3.4 Be Tolerated or Not Be Tolerated

Another issue concerned by Hong Kong people is their resources and welfare are being exploited and snatched by mainlanders, from anchor babies to the fight for milk powder. Hong Kong people cannot tolerate the privilege which originally belonged to them to fall into the hands of others. They protested and requested the Hong Kong Government to set up laws to prohibit mainlanders to continue taking benefits from their city. On the contrary, Hong Kong people would not argue that their neighbours are using up their resources.
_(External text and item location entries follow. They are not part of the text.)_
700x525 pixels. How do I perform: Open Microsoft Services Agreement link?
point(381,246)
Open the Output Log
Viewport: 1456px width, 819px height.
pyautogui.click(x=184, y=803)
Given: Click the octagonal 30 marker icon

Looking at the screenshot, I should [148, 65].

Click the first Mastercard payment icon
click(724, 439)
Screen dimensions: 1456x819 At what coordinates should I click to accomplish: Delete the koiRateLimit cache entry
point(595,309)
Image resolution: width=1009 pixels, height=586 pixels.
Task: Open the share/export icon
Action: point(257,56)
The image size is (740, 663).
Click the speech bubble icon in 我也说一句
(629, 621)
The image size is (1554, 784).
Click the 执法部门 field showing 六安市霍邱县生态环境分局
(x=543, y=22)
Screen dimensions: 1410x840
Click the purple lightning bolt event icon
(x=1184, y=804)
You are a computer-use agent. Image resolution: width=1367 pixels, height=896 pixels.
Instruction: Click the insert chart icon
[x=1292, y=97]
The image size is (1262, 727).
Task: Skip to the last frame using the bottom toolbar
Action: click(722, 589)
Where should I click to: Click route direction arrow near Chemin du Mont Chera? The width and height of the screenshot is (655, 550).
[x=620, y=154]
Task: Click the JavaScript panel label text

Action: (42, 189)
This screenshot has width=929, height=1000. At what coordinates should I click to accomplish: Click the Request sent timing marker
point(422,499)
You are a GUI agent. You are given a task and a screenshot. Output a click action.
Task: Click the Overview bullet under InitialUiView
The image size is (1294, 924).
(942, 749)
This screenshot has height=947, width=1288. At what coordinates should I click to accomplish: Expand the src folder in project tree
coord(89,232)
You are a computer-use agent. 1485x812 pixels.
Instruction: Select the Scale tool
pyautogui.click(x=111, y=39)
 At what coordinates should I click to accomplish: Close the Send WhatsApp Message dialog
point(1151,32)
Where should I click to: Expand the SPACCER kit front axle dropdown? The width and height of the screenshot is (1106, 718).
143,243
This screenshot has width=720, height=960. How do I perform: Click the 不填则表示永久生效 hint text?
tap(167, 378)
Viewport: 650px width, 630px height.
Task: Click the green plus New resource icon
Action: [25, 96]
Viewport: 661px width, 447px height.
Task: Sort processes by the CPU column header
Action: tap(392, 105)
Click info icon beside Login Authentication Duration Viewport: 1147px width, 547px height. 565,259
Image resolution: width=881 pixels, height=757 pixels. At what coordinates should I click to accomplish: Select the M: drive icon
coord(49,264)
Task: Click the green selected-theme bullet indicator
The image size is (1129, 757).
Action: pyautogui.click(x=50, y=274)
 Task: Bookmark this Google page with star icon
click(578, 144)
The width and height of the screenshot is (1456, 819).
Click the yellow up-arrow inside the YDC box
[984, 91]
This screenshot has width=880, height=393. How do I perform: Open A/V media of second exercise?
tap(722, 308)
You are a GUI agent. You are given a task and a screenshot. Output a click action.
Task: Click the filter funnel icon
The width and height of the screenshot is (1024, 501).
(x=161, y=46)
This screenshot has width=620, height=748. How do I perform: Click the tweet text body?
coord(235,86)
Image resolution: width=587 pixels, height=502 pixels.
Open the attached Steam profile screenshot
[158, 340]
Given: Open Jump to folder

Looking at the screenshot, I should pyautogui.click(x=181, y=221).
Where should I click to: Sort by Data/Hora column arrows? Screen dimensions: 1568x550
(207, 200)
This is because they see each other as compatriots, while mainlanders are not.

4. Conclusion

Mainlanders are not necessarily dirty. Hong Kong people are having bias and discriminations to them, dirt is only the excuse to discriminate them. Describing people, things or practices as clean or dirty is not a socially neutral act, it is created and constructed by the public. Hong Kong is in fact not as open and tolerant as mentioned in the “Brand Hong Kong” campaign. The behaviours of mainlanders may not be correct and do cause harm to Hong Kong people. No one can judge whether Hong Kong people’s opposition and accusation towards mainlanders are reasonable or not. This is because different people have different angles of view. The only thing could be concluded is that, Hong Kong still has a far way to go to achieve a real “diverse” city.